Kilmer Meets with Local Service Volunteers, Vows to Fight Proposed Administration Cuts
Tacoma, WA – On Friday, Rep. Derek Kilmer (WA-06) met with local volunteers for national service programs in the Puget Sound region, including EarthCorps and SeniorCorps. The servicemembers in the two programs make up part of the 6,400 Americans of all ages and backgrounds who participated in national service programs in Washington last year. National service participants served at more than 1,100 locations across Washington, including food banks, homeless shelters, health clinics, youth centers, veterans’ facilities, and other nonprofit organizations.
The visits were made amid news that for the fourth year in a row, President Trump’s annual budget proposes eliminating funding for the Corporation for National and Community Services (CNCS), the federal agency that administers AmeriCorps and national service programs. These programs aim to strengthen communities and foster civic engagement through service and volunteering. Last year, CNCS invested more than $31.3 million in Washington to support community programs, working with local partners to create opportunities for Washingtonians to serve their communities.
“The men and women lending a hand in our communities through AmeriCorps and national service programs have made our region stronger,” said Rep. Kilmer. “Every day, they make positive changes in our neighborhoods and in the lives of others. Cleaning up our parks, caring for our earth, serving as tutors to young people, and helping seniors maintain their independence – these are just some of the many things that happen because of these participants. I’ll continue to fight against proposals that undermine their impact.”
“AmeriCorps provides a critical opportunity for young adults to develop as leaders, launch their careers, and become productive citizens,” said Steve Dubiel, the Executive Director of EarthCorps. “As I look across the public, nonprofit, and private sector, I frequently learn that people credit AmeriCorps with helping to focus and launch their careers.”

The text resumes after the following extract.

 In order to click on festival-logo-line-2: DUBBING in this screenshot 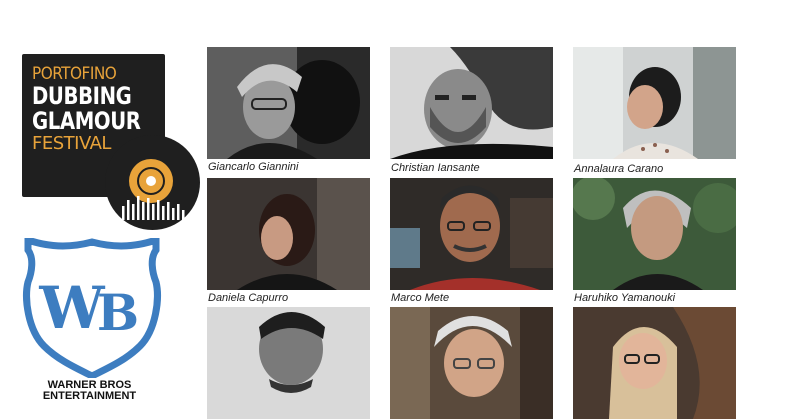, I will do `click(82, 96)`.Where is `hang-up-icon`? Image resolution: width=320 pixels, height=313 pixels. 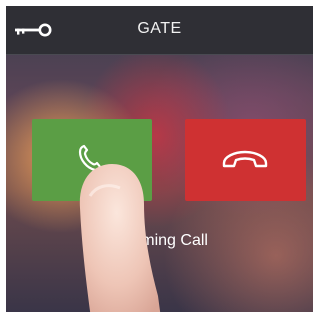
hang-up-icon is located at coordinates (245, 159).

“At Southeast Nourish Food Bank, we appreciated the opportunity to discuss with Rep. Kilmer our need for continued service program funding,” said Steven Curry, Southeast Tacoma Food Bank Manager. “My AmeriCorps intern commented after meeting the Congressman that Rep. Kilmer was ‘especially authentic and made him feel important.’ I would concur, his interest in meeting with our senior volunteers and discussing their work was inspiring to all of them and left the environment buzzing with positivity.”
Rep. Kilmer visited EarthCorps members at the Tahoma Salt Marsh site, a wetland along the Ruston Way shoreline. Completed in 2004, this project through the City of Tacoma helped establish a salt marsh and mudflat to provide nesting, refuge and feeding opportunities for a variety of fish and birds. Almost two acres were excavated to restore ecologic integrity and salmon habitat in the area, and a channel was dug in order to let water move more naturally, making it a unique site to visit. EarthCorps, based in the Puget Sound region, brings together young adults from the U.S. and countries around the world for a yearlong leadership training program to lead community volunteers and execute technical restoration projects along shorelines, trails, and in forests.
Rep. Kilmer also visited the Southeast Tacoma Nourish Pierce County Food Bank, part of the Nourish Pierce County food bank network which served over 66,000 people in 2019. Seniors through the SeniorCorps program volunteer at Nourish at the Southeast Tacoma location to help provide nutritious food and support services to people in need.
Last year in Washington, more than 4,300 Washington seniors age 55 and over volunteered their skills and experience to help meet community challenges through SeniorCorps – and served as one-on-one tutors and mentors to young people with exceptional needs, helped homebound seniors maintain independence primarily in their own homes, and volunteered to conduct safety patrols, protect the environment, feed their neighbors, respond to natural disasters, and provide other services. In that time, these senior volunteers tutored and mentored 160 young people, helped 550 seniors live independently, and strengthened the impact of 310 organizations across the state.